Nine in 10 of Kosovo’s citizens are ethnic Albanians, and more than 90 per cent of them are at least nominal Muslims. Most are so thoroughly modern and secularised that moderate doesn’t quite say it. The only word that can fairly describe Islam as practiced by the majority of Albanian Muslims is liberal. No nation can be entirely free of extremists, but Kosovo is one of the least religiously extreme Muslim-majority countries on Earth. Radical Islamists aren’t there in significant numbers now, and they aren’t likely to be in the future. Some places may be fertile ground for radicalism in the future, but Kosovo isn’t one of them for many of the same reasons that Christian theocracy isn’t coming to Western Europe.

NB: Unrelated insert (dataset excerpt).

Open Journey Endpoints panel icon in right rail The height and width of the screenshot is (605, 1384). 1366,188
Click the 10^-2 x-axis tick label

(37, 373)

I arrived here shortly after the declaration of independence, and the first thing I looked for – as always when I visit a Muslim-majority country – was the treatment and status of women.

Women who dress with their hair, ankles, and sometimes even faces showing in places like Saudi Arabia, Iran, and the Taliban-controlled parts of Afghanistan are often beaten or worse.

In Kosovo, by contrast, almost all women, even in small villages, dress like women in the rest of Europe. Streets, cafés, restaurants, and bars are not all-male affairs as they are in much of the Islamic world, where women spend almost all their lives behind walls. If it weren’t for the occasional mosque minaret on the skyline, there is little visible evidence that Kosovo is a Muslim-majority country at all. Kosovo looks, feels, and is European.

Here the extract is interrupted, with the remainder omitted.